Che alle sei di sera sono dovuto andare al deposito dei vigili di Trezzano, a meno di un chilometro, a piedi in viale Industria, e pagare trecentomila lire per il trasporto e il divieto di sosta. Grazie signora, non ti ho mai ringraziato di persona, ora lo faccio, mi hai insegnato molto con quel tuo gesto, certo che potevi anche aprire la finestra, alle otto meno dieci di mattina, e dirmi “guarda, lì non puoi parcheggiare, sei di fronte al cancello della mia villetta a schiera e non si può lasciare la Polo lì”.

Non l’hai fatto, signora, però il numero dei vigili invece l’hai trovato, probabilmente ce l’hai stampigliato su un post it, vicino al telefono, attaccato lì, sopra al tuo telefono in tinello, scritto a mano sopra al numero di casa del tuo medico curante, che spero di cuore che tu l’abbia dovuto chiamare spesso negli ultimi tempi, signora di Trezzano dietro la tua tendina della tua villetta a schiera in viale Industria.

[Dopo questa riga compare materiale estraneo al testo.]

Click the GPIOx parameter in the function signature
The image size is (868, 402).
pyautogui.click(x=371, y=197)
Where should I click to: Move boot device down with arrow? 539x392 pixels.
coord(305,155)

Un bel posto, delizioso, Trezzano.

Che poi in produzione, lì nello stabilimento, c’era Rigliaco, in mezzo a quelle macchine piegatrici, Rigliaco, il re delle piegatrici. Che quando passavo nello stabilimento, in mezzo a quelle macchine piegatrici che piegavano il ferro dei tubi, il mio lavoro era di rompergli le palle, agli operai.

Perché eravamo sempre in ritardo con le consegne dei tubi, in ritardo siderale con le consegne dei pezzi dei clienti, che producevamo i componenti per il servo sterzo e l’aria condizionata delle macchine e dei camion delle case automobilistiche. Quando passavo in mezzo alle macchine gli operai mi guardavano in cagnesco, manco fossi uno dei padroni della fabbrica.

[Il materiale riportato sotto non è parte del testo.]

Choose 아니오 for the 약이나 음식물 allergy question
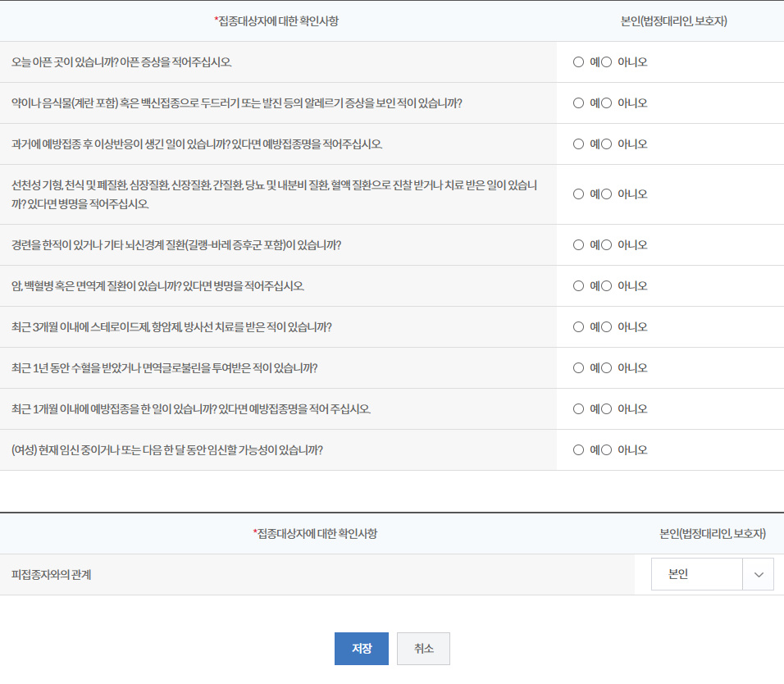 click(605, 103)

Ma guarda che io ero messo molto peggio di loro, anche se portavo addosso la camicia e loro la tuta blu, che erano tutti metalmeccanici. Che io ero niente di più e niente di meno della foto nello screensaver dei pc di quelli che lavoravano alla Manpower di Trezzano, non c’è mica il sindacato della Manpower, che spesso invece loro, le tute blu, facevano sciopero, non come me che ero uno screensaver. Hai mai visto uno screensaver lasciare il suo monitor? Io no, a Trezzano non scappavo dallo screensaver del Manpower.

Che Rigliaco era un pezzo di merda che non montava mai un componente, era il capo di una Ute ma se ne fotteva alla grande della fabbrica. E Rigliaco mi imbarcava che i pezzi li aveva mandati avanti, in produzione, da un reparto all’altro reparto, nella fase successiva di lavorazione, ma non era vero, non era vero niente, i pezzi erano fermi. Non c’erano mai in piegatura e in saldatura i pezzi che cercavo, i miei pezzi che erano i pezzi dei miei clienti, che mi chiamavano ogni due secondi, per rompermi le palle, che io ero un account, che cioè io mi dovevo occupare del destino dei tubi per l’aria condizionata e il servo sterzo di certi clienti, alcuni erano tedeschi.

Uno dei miei clienti era l’Alfa di Arese, e mi chiamava che fra due ore c’era un fermo linea. Allora di corsa correvo in produzione, facevo fare al volo 30 pezzi e stavo lì, fra le macchine, di fianco all’operaia della fabbrica, manco fossi il padrone dello stabilimento, controllavo, poi chiamavo un pony express e lo facevo volare con i 30 tubi fabbricati al volo, messi dentro in uno zaino, fino ad Arese.

Di solito arrivava in tempo per evitare il fermo linea, che un’ora di fermo linea allo stabilimento di Arese constava una penale di milioni di lire del vecchio conio, come dice quel simpaticone di Bonolis nel gioco dei pacchi in tivù, e il pony prendeva il suo Ktm 600 e si sparava come un proiettile in tangenziale, arrivava all’Alfa di Arese per il rotto della cuffia, dopo una miriade di zig zag fra tir e macchine in tangenziale che secondo me gli piaceva rischiare e correre contro il tempo a quel pony. Quando lo rivedevo gli offrivo una birra e ridevamo insieme in qualche lurido bar a Trezzano, laggiù, vicino alla Manpower.